Brief Extinction Tests At the outset of the 20th and 21st acquisition sessions, brief 3-min extinction tests were conducted approximately 10 min following injections. During these two extinction tests, no scheduled consequences were in effect for either response; that is, distal responses did not result in presentation of the light and proximal responses did not result in food delivery. Following these 3-min tests the usual programmed consequences were in effect for 30 min. It should be noted that only two brief tests were conducted to minimize the potential for response-suppression that might otherwise have occurred with repeated non-reinforcement tests throughout acquisition training.

Extinction Sessions During the first 10 sessions following acquisition, both responses were nonreinforced in the saline condition. During these sessions, nose-pokes (distal response) did not result in the presentation of the light and lever-presses (proximal response) did not result in food delivery. Over the next 10 sessions, nicotine was administered, and again both responses were without consequence. It should be noted here that the rationale for carrying out extinction of saline responding first with all eight rats was two-fold: First, as noted above, the rats had histories of acquisition and extinction in the non-drug state in a previous resurgence investigation. The concern was that extended extinction sessions carried out first in the nicotine condition might compromise the potential recovery of the opposite response chain in the saline condition. Second, the authors sought to systematically replicate Troisi (2003a) results showing that extinction in the non-drug state does not subsequently undermine discriminative control by nicotine.

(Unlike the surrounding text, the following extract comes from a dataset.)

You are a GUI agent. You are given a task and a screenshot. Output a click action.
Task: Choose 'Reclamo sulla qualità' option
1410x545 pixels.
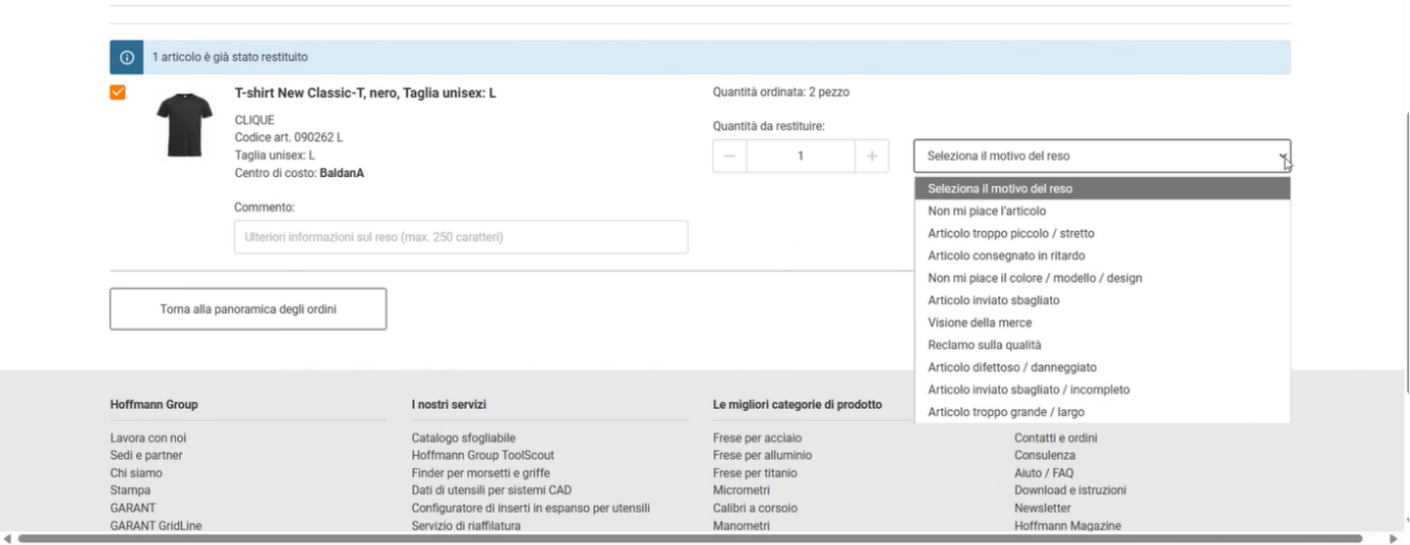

Reversal Training Over the next 30 sessions, the roles of nicotine and saline were switched. One rat was removed during this phase because the stimulus light output interface bit failed due to a short circuit that occurred. The nicotine condition now occasioned the nose → lever sequence and saline occasioned the lever → nose sequence. Six additional sessions were conducted without the light. During these final sessions completion of the distal response VI schedule did not result in the light but did initiate the proximal response FR-1 schedule, which, when fulfilled, resulted in food pellet delivery.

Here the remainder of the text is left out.